The same group developed another detections strategy using a filter-based method to improve the detection sensitivity [125]. For the measurement, AgNPs were first filtered through a syringe filter firstly. Then, the analyte was mixed with CaCl2 and AlCl3 for the AgNPs aggregation. Similar to the previous method, ferbam was used as a reporter molecule via filtering through the membrane. Then, the membrane was removed, dried, and the signal was measured. When they have compared the filtration-based detection method with the centrifugation-based detection method, 20-fold lower LOD was achieved as 5 µg·L−1. Trace levels of AgNPs were also detected from the pond water at 10 µg·L−1 concentration.

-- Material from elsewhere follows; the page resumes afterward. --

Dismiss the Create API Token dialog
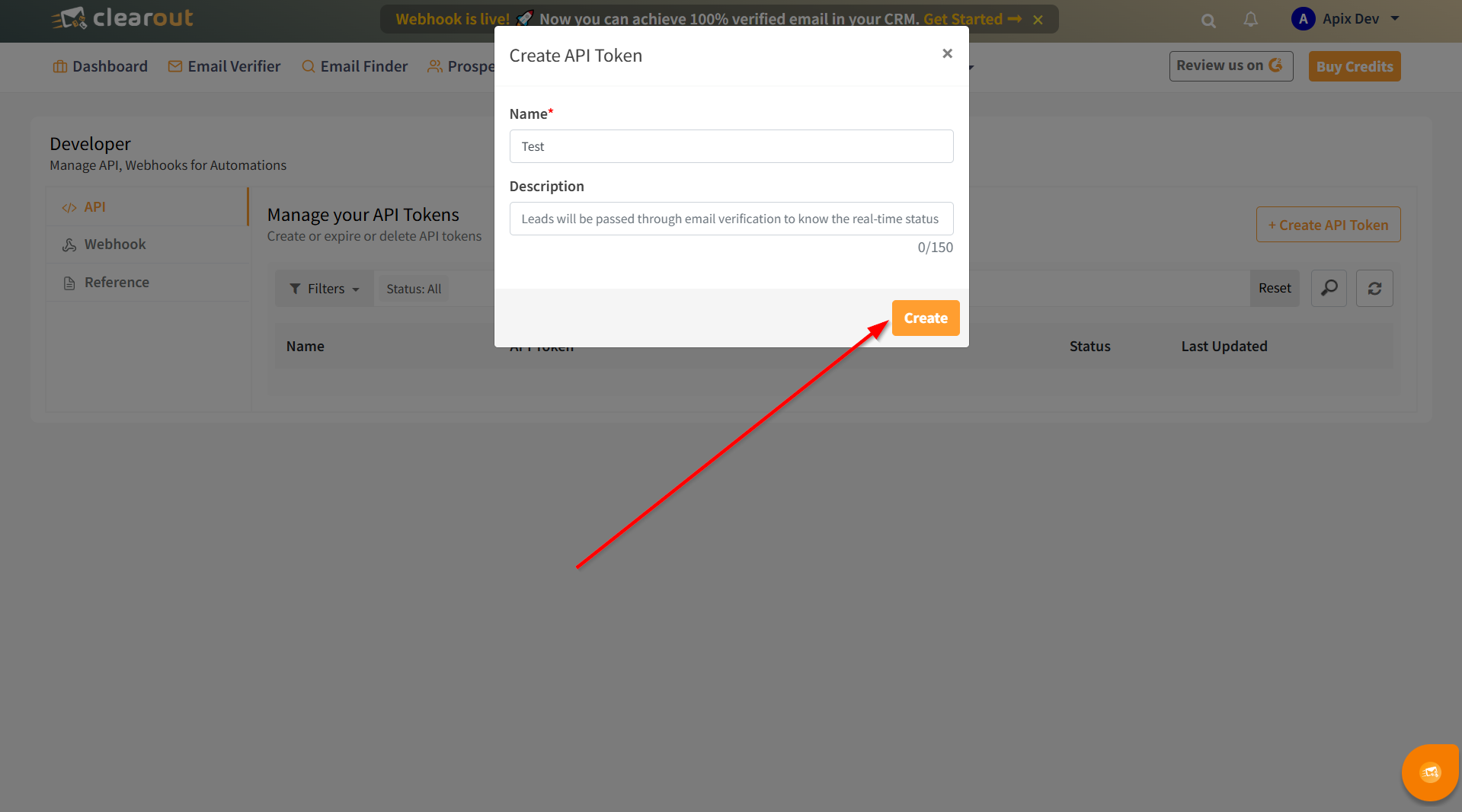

As a more recent study, Quaratova et al. [126] detected AgNPs in seawater with a portable Raman system. They detected various sized, PVP-coated AgNPs, and 4-ABT functionalized Au nanostars (AuNSs) was used as SERS substrate. 4-ABT was used as the reporter and chemoreceptor to trap the AgNPs. AgNPs and AuNSs were mixed, and measurements were obtained without drying. The detection limit was achieved at 1.51 µg·L−1 in seawater. They have concluded that a portable device with a sample preparation module could reduce the challenges of detecting real samples and increase specificity when SERS is used as the on-site detection method.

Conclusion

Environmental pollutants become an essential issue day after day with increasing population, production, and consumption. Detection of pollutants from the field is also crucial to directly understand the level of pollutants outdoor, which is essential to determine the exposure of the environment, wildlife, and humans leading to different diseases and even death. It is also important for the sale of the products, which should encounter the regulations of the presence of pollutants. Thus, fast, portable detection systems are required. However, common methods used to detect agricultural pollutants are mainly found in laboratories without any ability to use them on-site outdoor detection. As an alternative, SERS can be used as a fast and portable method when portable detection systems are developed and used with a portable spectrometer. It does not require long and complex sample preparation steps and can provide detection at a low detection time. In this review, on-site detection applications of SERS reviewed for biological, chemical, and physical agricultural pollutants. Mechanisms of SERS, along with the type of SERS substrates, were also underlined. There are reports on on-site detection of agricultural pollutants, including the development of portable systems, detection with a portable spectrometer, or detection from real samples; however, examples that combine real sample measurements with portable system and spectrometers are limited for most of the pollutants. On the other hand, reported studies mostly focused on observing the SERS spectra in the field. However, not only getting spectra but also getting the information from the spectra on-site is also crucial. If portable systems can be integrated with such systems as artificial intelligence, obtained results could directly show the pollutant and also the amount without any further interpretation. Moreover, most of the studies are based on the detection from solutions or some part of the foods (peels); however, it should be noted that most of the pollutants can also be found inside the foods, as seen in the systemic pesticide examples. Thus, even there are reports based on the on-site detection of agricultural pollutants, further studies are needed to examine the real examples with simple, fast, sensitive, and selective methods that combine portable detection prototypes with a portable spectrometer.